Le relazioni con l’Agenzia Onu per il nucleare si erano interrotte per la mancata condanna agli attacchi israeliani e Usa. Il ministro degli Esteri iraniano, Abbas Araghchi, ha detto che il suo Paese non può interrompere completamente i rapporti con l’Agenzia.
«Gli ispettori dell’Aiea restano nel Paese, ma non hanno accesso ai siti di arricchimento. Teheran minaccia di abbandonare il Trattato di non proliferazione nucleare (Tnp). Se così fosse, sarebbe la fine totale dei negoziati».
Come si sta riposizionando il regime in rapporto ai suoi alleati e proxy?

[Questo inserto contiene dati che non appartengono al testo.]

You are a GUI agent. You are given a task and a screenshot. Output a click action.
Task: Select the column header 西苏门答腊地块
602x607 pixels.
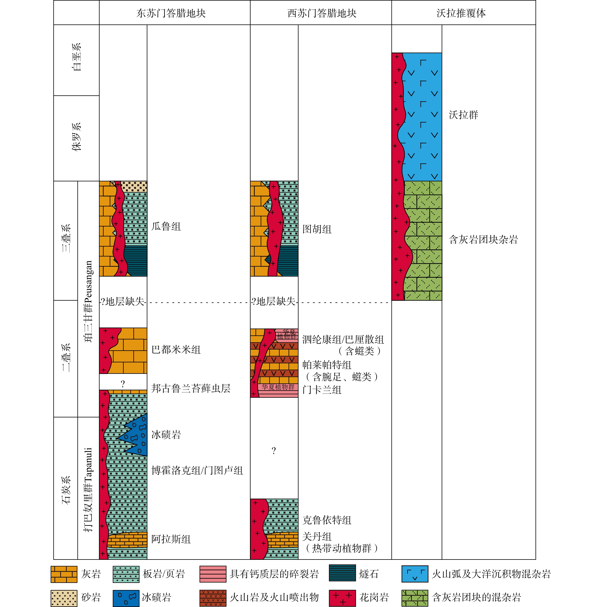point(322,13)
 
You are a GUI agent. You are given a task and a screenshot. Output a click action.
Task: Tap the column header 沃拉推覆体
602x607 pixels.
point(461,13)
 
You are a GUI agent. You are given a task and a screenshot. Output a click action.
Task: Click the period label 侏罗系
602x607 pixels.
point(76,137)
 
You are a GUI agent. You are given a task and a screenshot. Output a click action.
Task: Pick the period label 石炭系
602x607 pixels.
point(66,490)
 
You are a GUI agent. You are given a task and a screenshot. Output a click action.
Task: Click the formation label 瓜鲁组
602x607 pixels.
point(166,226)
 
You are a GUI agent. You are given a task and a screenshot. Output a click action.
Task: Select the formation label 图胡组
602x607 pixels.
point(317,229)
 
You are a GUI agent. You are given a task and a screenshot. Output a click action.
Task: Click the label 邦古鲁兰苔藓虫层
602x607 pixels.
point(191,389)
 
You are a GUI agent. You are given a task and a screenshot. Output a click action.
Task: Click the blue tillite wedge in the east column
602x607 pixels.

«Ne è in corso una riorganizzazione totale. Ma con difficoltà. L’obiettivo è tenere sotto pressione Israele e gli Usa. Ali Larijani, il segretario del Consiglio supremo per la sicurezza nazionale, ha visitato Beirut per convincere il governo libanese a non disarmare Hezbollah».
Cosa ne è emerso?
«In Libano Aoun e Salam (rispettivamente presidente e primo ministro, ndr) hanno risposto negativamente alla richiesta, sottolineando l’indipendenza del Libano. A Bagdad, Larijani ha fatto pressione sul governo iracheno affinché non disarmasse le milizie pro-iraniane. Per quanto sciita, il premier Mohammed Shia’ al-Sudani mira al disarmo delle milizie filo-iraniane, da sempre operative per cacciare le truppe Usa dal Paese come anche dalla Siria, sostenute anche dall’influente ex premier, Nuri al-Maliki. Durante la guerra contro Israele, i combattenti pro-Iran avevano intensificato le operazioni. Bagdad ha deciso quindi di mettervi un freno e Larijani non è riuscito probabilmente a fargli cambiare idea».
Quindi per l’Iran, Hezbollah resta il proxy più prezioso?
«Per Teheran, Hezbollah è più di un proxy. La sua leadership è parte integrante del regime. Il problema per Teheran è che ora la Siria è passata nelle mani di un governo sunnita, che collabora con Stati Uniti, Arabia Saudita e Turchia, e sta conducendo negoziati ravvicinati con Israele per un cessate il fuoco e un ritorno alle posizioni territoriali del 1974. Gli iraniani hanno quindi un problema su come riarmare Hezbollah. Privi ora del libero passaggio attraverso la Siria, hanno poche possibilità».
Non restano che gli Houthi in Yemen.
«Esatto. L’unico membro attivo dell’Asse sono loro, che continuano a bombardare Israele. E lo faranno finché quest’ultimo continuerà ad attaccare Gaza. Alcuni giorni fa, hanno lanciato un missile balistico con testate a grappolo, ovviamente di fornitura iraniana. Teheran ha detto di aver sviluppato vettori con capacità superiori a quelli usati durante la guerra dei 12 giorni. È chiaro che sta cercando di rafforzare un alleato molto difficile da combattere. Gli americani hanno deciso di non affrontare gli Houthi. Su questo fronte, Israele resta solo. Al contrario, l’esercito iraniano sta cercando di installare una sua infrastruttura per la fabbricazione di missili in territorio yemenita, in modo da essere presente lì in prima persona».
Cosa si può dire invece di Hamas?
«Le relazioni restano. Il sostegno pure. Ma finché Hamas è impegnato nella guerra a Gaza, Teheran non può augurarsi di più. Sta solo pressando affinché non accetti le proposte di cessate il fuoco che gli arrivano dai governi occidentali e dal mondo arabo. Diverso è il discorso per la West Bank. Lì, l’Iran ha da tempo trasferito armamenti ai terroristi islamici nell’Autorità Palestinese e ha costretto Israele a dirottare alcuni reggimenti lungo la frontiera giordana».
Infine c’è la Russia, il grande alleato di Teheran.
«Nonostante l’accordo strategico che i due governi hanno siglato a gennaio, il mancato sostegno di Mosca durante la guerra ha indispettito il regime. Anzi, secondo alcune fonti, il Cremlino avrebbe fornito informazioni a Israele sui siti iraniani da colpire».